Everywhere You Look

Here is what I learned last week: we absolutely must let God love us because it is the only way to help others see that God loves them. Or if you are not into God, we must allow ourselves to experience that the core of our being is divine—essential, complete, creative, unconditional, fully connected—love.

I’m not sure we’re here for much else than to realize that and practice it so that we can help others realize and practice it. I learned this most recently at the Living School for Action and Contemplation in Albuquerque, New Mexico, though I suspect we spend our lives learning it.

Our group of forty-five was invited to walk around imagining the words “Holy to God” were marked on our foreheads and to read those words on everyone else’s forehead. Then we formed a circle and simply looked each other in the eyes while listening to a song with the lyrics, “Everywhere you turn, you see the face of God.” People were weeping. I think they were weeping because it is true.

Then we left the circle, and I started worrying about who I would eat dinner with and whether I would be left all alone while everyone else went out and had a fabulous time together. A few minutes later, someone who I hadn’t connected with in the circle walked past me and stopped and saw God in me, and on the inside, I ran and hid. At that moment, I wasn’t capable of accepting what she saw.

I’ve always thought all the unworthiness stories I carry around inside contributed to self-improvement, but they are just another form of ego. They prevent us from seeing ourselves, and therefore others, as the love that we are.

Living in and from this love nature is obviously not going to be easy on the day the person in front of you at the grocery store is paying his bill in unrolled pennies and your spouse calls to tell you the washing machine broke and flooded all over your new wood floors—or even on a typical day at work, not to mention in a war zone. I couldn’t even hold onto it while staying at a nice hotel and having all my meals prepared for me. But that’s why we practice.

We’re Already There

I had a bad case of the wanting-to-be-importants earlier this week. For me, this generally takes the form of wishing that I had achieved something so impressive that the whole world—or at least everyone I was ever likely to meet—knew of my accomplishments, was favorably impressed by them, and considered me in the top 100 or so human beings of all time. I am not exaggerating.

This model presents a few logical and operational problems. For example, this definition would yield a thousand or two important people out of seven billion. Given that every one of those seven billion people can probably think of at least one person who is personally important to them, the math is a little off. Not to mention that it’s pretty rare to find something that the whole world agrees is a worthwhile accomplishment.

The real danger, though, is not logistical but spiritual because this world of importance is not only all about me but the me it’s about is an external-to-me creation. It’s like seeking to save myself through universal applause.

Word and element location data
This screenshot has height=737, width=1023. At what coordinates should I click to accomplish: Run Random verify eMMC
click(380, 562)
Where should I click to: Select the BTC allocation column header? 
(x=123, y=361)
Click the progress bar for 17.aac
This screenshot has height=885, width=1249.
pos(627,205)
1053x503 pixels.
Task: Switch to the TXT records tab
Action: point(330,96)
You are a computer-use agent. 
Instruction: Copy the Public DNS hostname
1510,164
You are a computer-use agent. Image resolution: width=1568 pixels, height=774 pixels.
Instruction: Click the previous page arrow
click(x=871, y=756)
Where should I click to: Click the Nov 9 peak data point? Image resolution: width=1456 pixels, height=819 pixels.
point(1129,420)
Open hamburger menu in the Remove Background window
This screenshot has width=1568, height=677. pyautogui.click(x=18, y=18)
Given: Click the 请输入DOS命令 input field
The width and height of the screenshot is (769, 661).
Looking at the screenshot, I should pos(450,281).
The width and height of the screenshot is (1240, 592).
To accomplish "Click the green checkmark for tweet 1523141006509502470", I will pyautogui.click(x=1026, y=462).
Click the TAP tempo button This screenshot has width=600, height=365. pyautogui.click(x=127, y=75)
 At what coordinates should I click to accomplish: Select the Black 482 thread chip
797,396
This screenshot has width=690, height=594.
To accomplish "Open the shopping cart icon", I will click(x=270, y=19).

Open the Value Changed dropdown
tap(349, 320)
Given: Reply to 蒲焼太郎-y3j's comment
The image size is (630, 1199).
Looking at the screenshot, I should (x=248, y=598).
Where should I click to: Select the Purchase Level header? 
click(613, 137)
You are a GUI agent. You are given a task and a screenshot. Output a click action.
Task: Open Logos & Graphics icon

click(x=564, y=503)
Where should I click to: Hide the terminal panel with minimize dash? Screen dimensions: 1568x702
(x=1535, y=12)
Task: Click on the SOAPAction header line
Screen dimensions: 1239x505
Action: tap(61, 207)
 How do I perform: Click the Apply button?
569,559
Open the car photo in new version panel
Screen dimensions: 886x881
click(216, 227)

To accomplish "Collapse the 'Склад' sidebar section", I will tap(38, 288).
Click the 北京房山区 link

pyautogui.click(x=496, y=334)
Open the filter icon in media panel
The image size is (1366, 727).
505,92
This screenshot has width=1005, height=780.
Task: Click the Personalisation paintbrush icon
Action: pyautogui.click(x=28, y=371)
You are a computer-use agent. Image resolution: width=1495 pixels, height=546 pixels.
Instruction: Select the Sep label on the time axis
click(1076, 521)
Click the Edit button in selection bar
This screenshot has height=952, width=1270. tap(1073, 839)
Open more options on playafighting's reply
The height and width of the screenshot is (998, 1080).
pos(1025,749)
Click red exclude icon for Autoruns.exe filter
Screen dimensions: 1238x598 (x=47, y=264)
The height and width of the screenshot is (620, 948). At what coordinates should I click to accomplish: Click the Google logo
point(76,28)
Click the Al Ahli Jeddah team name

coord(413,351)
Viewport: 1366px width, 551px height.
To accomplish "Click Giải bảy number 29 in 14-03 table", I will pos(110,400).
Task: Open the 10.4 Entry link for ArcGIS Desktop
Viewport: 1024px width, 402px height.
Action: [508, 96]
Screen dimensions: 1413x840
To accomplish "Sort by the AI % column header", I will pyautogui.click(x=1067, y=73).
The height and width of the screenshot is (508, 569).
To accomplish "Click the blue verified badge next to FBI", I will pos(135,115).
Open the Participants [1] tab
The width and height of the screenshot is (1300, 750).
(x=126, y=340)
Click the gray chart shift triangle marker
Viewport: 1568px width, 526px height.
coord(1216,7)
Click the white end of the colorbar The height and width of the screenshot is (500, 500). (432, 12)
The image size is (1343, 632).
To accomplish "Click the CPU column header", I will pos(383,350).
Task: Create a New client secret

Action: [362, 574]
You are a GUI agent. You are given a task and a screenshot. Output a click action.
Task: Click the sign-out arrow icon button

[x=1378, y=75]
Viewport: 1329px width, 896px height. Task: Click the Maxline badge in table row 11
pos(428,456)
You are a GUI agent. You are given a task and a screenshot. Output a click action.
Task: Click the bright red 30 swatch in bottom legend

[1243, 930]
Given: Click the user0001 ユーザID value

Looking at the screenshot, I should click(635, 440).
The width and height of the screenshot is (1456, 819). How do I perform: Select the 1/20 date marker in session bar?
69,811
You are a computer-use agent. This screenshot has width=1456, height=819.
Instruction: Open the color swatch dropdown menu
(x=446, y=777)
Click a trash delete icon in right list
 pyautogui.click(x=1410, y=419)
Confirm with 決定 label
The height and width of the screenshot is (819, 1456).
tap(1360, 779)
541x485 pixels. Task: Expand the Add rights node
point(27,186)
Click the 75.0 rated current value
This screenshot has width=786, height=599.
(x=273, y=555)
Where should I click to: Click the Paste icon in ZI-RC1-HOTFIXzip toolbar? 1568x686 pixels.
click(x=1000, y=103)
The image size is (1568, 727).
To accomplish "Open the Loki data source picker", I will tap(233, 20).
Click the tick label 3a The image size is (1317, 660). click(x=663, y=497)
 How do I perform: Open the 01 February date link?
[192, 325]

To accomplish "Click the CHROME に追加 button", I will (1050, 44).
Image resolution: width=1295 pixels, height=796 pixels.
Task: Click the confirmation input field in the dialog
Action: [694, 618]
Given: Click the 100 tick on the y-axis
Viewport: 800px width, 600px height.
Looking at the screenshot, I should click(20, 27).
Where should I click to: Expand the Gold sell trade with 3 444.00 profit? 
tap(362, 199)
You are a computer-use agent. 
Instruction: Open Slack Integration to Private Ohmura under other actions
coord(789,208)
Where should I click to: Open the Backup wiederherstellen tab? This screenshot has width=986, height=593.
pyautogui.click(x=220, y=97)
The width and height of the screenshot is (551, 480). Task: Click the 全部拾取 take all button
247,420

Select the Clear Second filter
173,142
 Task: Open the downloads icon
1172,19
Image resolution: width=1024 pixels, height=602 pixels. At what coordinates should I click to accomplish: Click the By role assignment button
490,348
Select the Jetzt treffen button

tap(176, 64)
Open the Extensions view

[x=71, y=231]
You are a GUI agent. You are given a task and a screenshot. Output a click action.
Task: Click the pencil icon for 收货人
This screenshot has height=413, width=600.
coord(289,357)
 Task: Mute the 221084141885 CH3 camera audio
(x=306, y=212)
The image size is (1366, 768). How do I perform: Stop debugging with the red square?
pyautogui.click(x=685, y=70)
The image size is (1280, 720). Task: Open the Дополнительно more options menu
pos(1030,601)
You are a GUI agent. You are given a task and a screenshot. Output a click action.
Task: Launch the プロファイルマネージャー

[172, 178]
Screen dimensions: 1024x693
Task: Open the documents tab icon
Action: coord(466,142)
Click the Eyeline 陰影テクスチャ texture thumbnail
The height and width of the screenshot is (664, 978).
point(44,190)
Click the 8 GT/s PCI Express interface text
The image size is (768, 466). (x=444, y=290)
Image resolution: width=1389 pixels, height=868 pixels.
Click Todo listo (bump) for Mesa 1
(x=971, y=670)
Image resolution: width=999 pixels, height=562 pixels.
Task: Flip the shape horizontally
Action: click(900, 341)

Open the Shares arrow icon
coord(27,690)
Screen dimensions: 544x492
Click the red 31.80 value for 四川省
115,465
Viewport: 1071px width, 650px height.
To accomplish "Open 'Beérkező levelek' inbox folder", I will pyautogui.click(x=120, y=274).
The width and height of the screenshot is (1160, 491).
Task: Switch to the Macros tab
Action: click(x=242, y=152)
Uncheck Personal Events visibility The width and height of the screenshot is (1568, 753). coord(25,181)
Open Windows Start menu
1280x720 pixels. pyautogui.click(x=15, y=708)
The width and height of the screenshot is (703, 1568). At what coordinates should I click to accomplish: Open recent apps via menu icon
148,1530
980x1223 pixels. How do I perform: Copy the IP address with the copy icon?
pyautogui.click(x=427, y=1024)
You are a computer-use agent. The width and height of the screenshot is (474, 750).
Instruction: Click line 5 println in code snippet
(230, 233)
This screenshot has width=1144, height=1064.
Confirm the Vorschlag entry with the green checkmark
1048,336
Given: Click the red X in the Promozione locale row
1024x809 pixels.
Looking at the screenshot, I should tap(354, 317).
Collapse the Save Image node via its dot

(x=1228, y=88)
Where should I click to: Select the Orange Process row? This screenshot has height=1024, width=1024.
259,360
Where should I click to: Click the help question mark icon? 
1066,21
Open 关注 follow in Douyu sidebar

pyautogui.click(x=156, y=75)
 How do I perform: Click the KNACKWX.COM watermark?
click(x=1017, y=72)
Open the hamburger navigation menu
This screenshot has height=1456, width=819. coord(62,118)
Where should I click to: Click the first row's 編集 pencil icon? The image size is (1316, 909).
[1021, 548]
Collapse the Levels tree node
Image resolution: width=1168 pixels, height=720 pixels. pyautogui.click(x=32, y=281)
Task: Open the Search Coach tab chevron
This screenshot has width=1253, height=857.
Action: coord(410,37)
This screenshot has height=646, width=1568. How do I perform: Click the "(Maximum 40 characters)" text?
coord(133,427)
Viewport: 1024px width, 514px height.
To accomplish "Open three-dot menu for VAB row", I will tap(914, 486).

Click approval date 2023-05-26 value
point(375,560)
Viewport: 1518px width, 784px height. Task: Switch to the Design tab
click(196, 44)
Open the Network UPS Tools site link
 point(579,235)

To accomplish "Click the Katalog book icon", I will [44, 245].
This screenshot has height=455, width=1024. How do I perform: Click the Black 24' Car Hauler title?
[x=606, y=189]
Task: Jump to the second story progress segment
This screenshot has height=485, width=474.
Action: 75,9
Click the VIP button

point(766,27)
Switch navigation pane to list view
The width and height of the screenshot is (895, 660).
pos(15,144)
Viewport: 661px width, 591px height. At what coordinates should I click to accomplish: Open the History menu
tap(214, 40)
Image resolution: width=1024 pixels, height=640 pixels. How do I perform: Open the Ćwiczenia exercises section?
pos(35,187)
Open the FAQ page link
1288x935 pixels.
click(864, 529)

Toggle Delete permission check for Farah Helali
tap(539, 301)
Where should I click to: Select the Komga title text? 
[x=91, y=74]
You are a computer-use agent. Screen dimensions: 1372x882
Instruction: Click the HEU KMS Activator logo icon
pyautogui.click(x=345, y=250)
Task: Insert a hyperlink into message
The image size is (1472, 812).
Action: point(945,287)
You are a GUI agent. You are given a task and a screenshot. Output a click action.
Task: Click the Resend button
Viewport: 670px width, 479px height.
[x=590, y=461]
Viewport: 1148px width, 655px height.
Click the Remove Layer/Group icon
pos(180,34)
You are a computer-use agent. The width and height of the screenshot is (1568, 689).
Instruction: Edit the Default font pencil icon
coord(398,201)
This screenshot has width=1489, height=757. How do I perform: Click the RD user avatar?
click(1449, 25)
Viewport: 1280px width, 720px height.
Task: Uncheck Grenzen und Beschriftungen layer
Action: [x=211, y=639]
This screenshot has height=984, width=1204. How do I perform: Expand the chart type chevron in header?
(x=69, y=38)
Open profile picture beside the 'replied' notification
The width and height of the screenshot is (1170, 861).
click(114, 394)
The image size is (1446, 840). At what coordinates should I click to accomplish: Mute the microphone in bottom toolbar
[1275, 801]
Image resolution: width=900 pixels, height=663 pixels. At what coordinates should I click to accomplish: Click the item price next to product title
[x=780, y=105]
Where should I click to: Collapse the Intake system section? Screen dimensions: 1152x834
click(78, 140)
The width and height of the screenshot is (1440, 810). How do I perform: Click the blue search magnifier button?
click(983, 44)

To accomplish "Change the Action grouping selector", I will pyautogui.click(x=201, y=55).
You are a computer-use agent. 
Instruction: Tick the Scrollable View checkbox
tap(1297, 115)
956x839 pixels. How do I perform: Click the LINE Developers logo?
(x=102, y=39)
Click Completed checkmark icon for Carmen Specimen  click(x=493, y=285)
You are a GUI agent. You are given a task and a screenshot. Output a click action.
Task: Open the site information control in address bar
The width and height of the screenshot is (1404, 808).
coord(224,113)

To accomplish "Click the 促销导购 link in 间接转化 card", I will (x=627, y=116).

- **TO BE DONE**:
**A.** In the entries, please rewrite the part that opens with the line containing "Task: Open the downloads icon" and closes with the line containing "(x=306, y=212)", changing "pencil icon" to "edit icon" and leaving everything else the same.
**B.** Write what comes next in the essay about divine love and the wish to be important.
The essay and the entries have no connection to each other.

- **RESULTS BY TASK**:
**A.**
 Task: Open the downloads icon
1172,19
Image resolution: width=1024 pixels, height=602 pixels. At what coordinates should I click to accomplish: Click the By role assignment button
490,348
Select the Jetzt treffen button

tap(176, 64)
Open the Extensions view

[x=71, y=231]
You are a GUI agent. You are given a task and a screenshot. Output a click action.
Task: Click the edit icon for 收货人
This screenshot has height=413, width=600.
coord(289,357)
 Task: Mute the 221084141885 CH3 camera audio
(x=306, y=212)

**B.**
Salvation has already been taken care of, not because I am Christian but because I exist. As Richard Rohr says, “Incarnation is already redemption….The Earth is good” (from “The Eternal Christ in the Cosmic Story,” an interview with the National Catholic Reporter). That doesn’t mean we don’t do terrible things to each other and to the Earth, but we do them precisely when we are trying to create some version of ourselves rather than get in touch with the reality of ourselves, which is God.

We say this in a lot of different ways in a lot of different faith traditions. It’s impossible to articulate because it’s impossible to say what God is. It doesn’t mean that you or I created the universe single-handedly, which tends to be how we think of God. For me, right now, it means something like this: the very atoms of the universe—including our atoms—are made of God-stuff, and there is God-spirit in each of us connecting us to each other and all of creation and God. And if that doesn’t make us important, nothing is likely to.

Letting Life Be

When we returned to the vanpool stop, a.k.a. the Walmart parking lot, one evening this week, two baby and two adult birds—a kind I’d never seen before—appeared to be searching for each other with no success even though they were only a few feet from each other.

The babies were tiny, still fluffy, and looking as if they shouldn’t have been out of the nest. They had somehow gotten onto the pavement while the adults were up on the grass in one of those small islands of partially neglected nature that we interestingly dot our parking lots with. The babies were so small they couldn’t get from the pavement to the grass because the curb was taller than they were, maybe three or four inches, no taller than my shoe.

The adults appeared to be calling and looking for the babies but never in the right direction. It’s possible the adults and babies literally couldn’t hear each other because of the noise from the nearby highway. I wanted to show the adults how to search visually for the babies, how to methodically cross and recross a space the way humans do. I wanted to lift the babies up onto the grass that they kept trying to look over the impossibly high curb to see.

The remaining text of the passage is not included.